Pixel coordinate grounding data
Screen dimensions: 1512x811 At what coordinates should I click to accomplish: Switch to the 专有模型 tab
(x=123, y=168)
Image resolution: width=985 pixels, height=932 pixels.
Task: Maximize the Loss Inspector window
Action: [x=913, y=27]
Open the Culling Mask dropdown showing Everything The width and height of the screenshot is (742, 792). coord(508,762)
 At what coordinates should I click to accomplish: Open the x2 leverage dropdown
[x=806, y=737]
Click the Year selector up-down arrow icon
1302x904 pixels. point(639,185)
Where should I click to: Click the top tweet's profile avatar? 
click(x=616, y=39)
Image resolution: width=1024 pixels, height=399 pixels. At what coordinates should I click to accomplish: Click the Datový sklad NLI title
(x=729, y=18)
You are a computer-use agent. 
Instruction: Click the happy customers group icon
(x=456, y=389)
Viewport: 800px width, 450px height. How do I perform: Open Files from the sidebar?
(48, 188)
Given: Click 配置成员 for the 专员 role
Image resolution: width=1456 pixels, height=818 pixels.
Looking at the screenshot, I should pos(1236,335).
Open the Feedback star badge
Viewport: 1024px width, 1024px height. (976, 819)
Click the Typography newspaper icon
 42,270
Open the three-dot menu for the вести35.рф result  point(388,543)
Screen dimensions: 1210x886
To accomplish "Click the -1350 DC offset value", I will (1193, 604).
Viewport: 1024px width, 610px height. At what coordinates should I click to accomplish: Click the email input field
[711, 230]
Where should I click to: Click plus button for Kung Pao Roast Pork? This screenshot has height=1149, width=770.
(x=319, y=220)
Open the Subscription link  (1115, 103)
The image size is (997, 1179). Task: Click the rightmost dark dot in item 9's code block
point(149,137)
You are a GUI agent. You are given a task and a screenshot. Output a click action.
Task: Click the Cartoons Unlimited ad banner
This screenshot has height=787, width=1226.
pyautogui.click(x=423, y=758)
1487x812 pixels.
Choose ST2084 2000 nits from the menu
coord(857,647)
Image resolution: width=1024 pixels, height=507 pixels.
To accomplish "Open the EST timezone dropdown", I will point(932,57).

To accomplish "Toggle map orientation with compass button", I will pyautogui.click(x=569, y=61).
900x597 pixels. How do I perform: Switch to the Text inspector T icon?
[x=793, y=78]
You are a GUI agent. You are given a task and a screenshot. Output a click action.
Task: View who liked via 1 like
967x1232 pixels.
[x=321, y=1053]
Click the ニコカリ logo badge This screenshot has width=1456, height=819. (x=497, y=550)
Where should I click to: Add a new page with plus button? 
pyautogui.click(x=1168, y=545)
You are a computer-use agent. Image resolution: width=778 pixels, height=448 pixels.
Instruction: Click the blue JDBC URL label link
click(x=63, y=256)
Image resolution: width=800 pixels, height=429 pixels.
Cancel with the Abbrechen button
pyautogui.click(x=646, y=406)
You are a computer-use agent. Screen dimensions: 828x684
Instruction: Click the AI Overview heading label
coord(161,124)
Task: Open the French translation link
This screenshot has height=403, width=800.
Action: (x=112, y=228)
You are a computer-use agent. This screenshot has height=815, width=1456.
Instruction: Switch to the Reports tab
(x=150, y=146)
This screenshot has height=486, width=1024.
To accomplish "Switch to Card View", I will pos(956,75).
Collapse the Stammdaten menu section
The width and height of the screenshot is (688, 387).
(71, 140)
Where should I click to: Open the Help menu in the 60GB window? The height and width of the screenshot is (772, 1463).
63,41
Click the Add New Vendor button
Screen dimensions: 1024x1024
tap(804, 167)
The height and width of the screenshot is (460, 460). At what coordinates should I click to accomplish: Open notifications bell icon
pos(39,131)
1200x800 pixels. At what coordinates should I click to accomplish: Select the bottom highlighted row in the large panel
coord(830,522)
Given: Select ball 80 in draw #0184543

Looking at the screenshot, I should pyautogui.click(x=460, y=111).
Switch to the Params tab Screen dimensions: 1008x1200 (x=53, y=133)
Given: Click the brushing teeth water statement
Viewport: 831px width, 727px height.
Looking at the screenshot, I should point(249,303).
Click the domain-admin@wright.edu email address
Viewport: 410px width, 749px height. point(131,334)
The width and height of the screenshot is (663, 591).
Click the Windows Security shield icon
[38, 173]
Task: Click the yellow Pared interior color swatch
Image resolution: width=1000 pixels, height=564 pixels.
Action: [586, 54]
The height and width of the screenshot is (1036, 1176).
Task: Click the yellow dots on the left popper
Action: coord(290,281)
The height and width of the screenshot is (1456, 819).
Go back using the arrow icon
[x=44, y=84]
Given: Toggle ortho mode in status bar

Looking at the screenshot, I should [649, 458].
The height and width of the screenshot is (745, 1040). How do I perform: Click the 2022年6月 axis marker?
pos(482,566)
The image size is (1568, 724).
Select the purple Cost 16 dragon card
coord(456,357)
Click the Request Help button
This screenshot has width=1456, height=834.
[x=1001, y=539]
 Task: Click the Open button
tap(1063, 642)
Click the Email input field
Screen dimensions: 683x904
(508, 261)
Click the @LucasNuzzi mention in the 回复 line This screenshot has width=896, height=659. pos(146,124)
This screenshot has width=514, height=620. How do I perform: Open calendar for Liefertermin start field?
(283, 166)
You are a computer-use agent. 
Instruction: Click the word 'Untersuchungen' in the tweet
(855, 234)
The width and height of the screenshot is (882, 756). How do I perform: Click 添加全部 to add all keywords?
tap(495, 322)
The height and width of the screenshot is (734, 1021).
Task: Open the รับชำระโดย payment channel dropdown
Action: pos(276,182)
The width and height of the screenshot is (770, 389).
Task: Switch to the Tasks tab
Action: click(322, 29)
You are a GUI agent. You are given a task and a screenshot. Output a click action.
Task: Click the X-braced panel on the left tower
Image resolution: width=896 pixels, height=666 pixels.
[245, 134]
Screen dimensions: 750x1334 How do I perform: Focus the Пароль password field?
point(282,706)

**Directions for this task**
Copy out each record exactly as given, omitting none.

**Reply to the exercise**
Screen dimensions: 1512x811 At what coordinates should I click to accomplish: Switch to the 专有模型 tab
(x=123, y=168)
Image resolution: width=985 pixels, height=932 pixels.
Task: Maximize the Loss Inspector window
Action: [x=913, y=27]
Open the Culling Mask dropdown showing Everything The width and height of the screenshot is (742, 792). coord(508,762)
 At what coordinates should I click to accomplish: Open the x2 leverage dropdown
[x=806, y=737]
Click the Year selector up-down arrow icon
1302x904 pixels. point(639,185)
Where should I click to: Click the top tweet's profile avatar? 
click(x=616, y=39)
Image resolution: width=1024 pixels, height=399 pixels. At what coordinates should I click to accomplish: Click the Datový sklad NLI title
(x=729, y=18)
You are a computer-use agent. 
Instruction: Click the happy customers group icon
(x=456, y=389)
Viewport: 800px width, 450px height. How do I perform: Open Files from the sidebar?
(48, 188)
Given: Click 配置成员 for the 专员 role
Image resolution: width=1456 pixels, height=818 pixels.
Looking at the screenshot, I should pos(1236,335).
Open the Feedback star badge
Viewport: 1024px width, 1024px height. (976, 819)
Click the Typography newspaper icon
 42,270
Open the three-dot menu for the вести35.рф result  point(388,543)
Screen dimensions: 1210x886
To accomplish "Click the -1350 DC offset value", I will (1193, 604).
Viewport: 1024px width, 610px height. At what coordinates should I click to accomplish: Click the email input field
[711, 230]
Where should I click to: Click plus button for Kung Pao Roast Pork? This screenshot has height=1149, width=770.
(x=319, y=220)
Open the Subscription link  (1115, 103)
The image size is (997, 1179). Task: Click the rightmost dark dot in item 9's code block
point(149,137)
You are a GUI agent. You are given a task and a screenshot. Output a click action.
Task: Click the Cartoons Unlimited ad banner
This screenshot has height=787, width=1226.
pyautogui.click(x=423, y=758)
1487x812 pixels.
Choose ST2084 2000 nits from the menu
coord(857,647)
Image resolution: width=1024 pixels, height=507 pixels.
To accomplish "Open the EST timezone dropdown", I will point(932,57).

To accomplish "Toggle map orientation with compass button", I will pyautogui.click(x=569, y=61).
900x597 pixels. How do I perform: Switch to the Text inspector T icon?
[x=793, y=78]
You are a GUI agent. You are given a task and a screenshot. Output a click action.
Task: View who liked via 1 like
967x1232 pixels.
[x=321, y=1053]
Click the ニコカリ logo badge This screenshot has width=1456, height=819. (x=497, y=550)
Where should I click to: Add a new page with plus button? 
pyautogui.click(x=1168, y=545)
You are a computer-use agent. Image resolution: width=778 pixels, height=448 pixels.
Instruction: Click the blue JDBC URL label link
click(x=63, y=256)
Image resolution: width=800 pixels, height=429 pixels.
Cancel with the Abbrechen button
pyautogui.click(x=646, y=406)
You are a computer-use agent. Screen dimensions: 828x684
Instruction: Click the AI Overview heading label
coord(161,124)
Task: Open the French translation link
This screenshot has height=403, width=800.
Action: (x=112, y=228)
You are a computer-use agent. This screenshot has height=815, width=1456.
Instruction: Switch to the Reports tab
(x=150, y=146)
This screenshot has height=486, width=1024.
To accomplish "Switch to Card View", I will pos(956,75).
Collapse the Stammdaten menu section
The width and height of the screenshot is (688, 387).
(71, 140)
Where should I click to: Open the Help menu in the 60GB window? The height and width of the screenshot is (772, 1463).
63,41
Click the Add New Vendor button
Screen dimensions: 1024x1024
tap(804, 167)
The height and width of the screenshot is (460, 460). At what coordinates should I click to accomplish: Open notifications bell icon
pos(39,131)
1200x800 pixels. At what coordinates should I click to accomplish: Select the bottom highlighted row in the large panel
coord(830,522)
Given: Select ball 80 in draw #0184543

Looking at the screenshot, I should pyautogui.click(x=460, y=111).
Switch to the Params tab Screen dimensions: 1008x1200 (x=53, y=133)
Given: Click the brushing teeth water statement
Viewport: 831px width, 727px height.
Looking at the screenshot, I should point(249,303).
Click the domain-admin@wright.edu email address
Viewport: 410px width, 749px height. point(131,334)
The width and height of the screenshot is (663, 591).
Click the Windows Security shield icon
[38, 173]
Task: Click the yellow Pared interior color swatch
Image resolution: width=1000 pixels, height=564 pixels.
Action: [586, 54]
The height and width of the screenshot is (1036, 1176).
Task: Click the yellow dots on the left popper
Action: coord(290,281)
The height and width of the screenshot is (1456, 819).
Go back using the arrow icon
[x=44, y=84]
Given: Toggle ortho mode in status bar

Looking at the screenshot, I should [649, 458].
The height and width of the screenshot is (745, 1040). How do I perform: Click the 2022年6月 axis marker?
pos(482,566)
The image size is (1568, 724).
Select the purple Cost 16 dragon card
coord(456,357)
Click the Request Help button
This screenshot has width=1456, height=834.
[x=1001, y=539]
 Task: Click the Open button
tap(1063, 642)
Click the Email input field
Screen dimensions: 683x904
(508, 261)
Click the @LucasNuzzi mention in the 回复 line This screenshot has width=896, height=659. pos(146,124)
This screenshot has width=514, height=620. How do I perform: Open calendar for Liefertermin start field?
(283, 166)
You are a computer-use agent. 
Instruction: Click the word 'Untersuchungen' in the tweet
(855, 234)
The width and height of the screenshot is (882, 756). How do I perform: Click 添加全部 to add all keywords?
tap(495, 322)
The height and width of the screenshot is (734, 1021).
Task: Open the รับชำระโดย payment channel dropdown
Action: pos(276,182)
The width and height of the screenshot is (770, 389).
Task: Switch to the Tasks tab
Action: click(322, 29)
You are a GUI agent. You are given a task and a screenshot. Output a click action.
Task: Click the X-braced panel on the left tower
Image resolution: width=896 pixels, height=666 pixels.
[245, 134]
Screen dimensions: 750x1334 How do I perform: Focus the Пароль password field?
point(282,706)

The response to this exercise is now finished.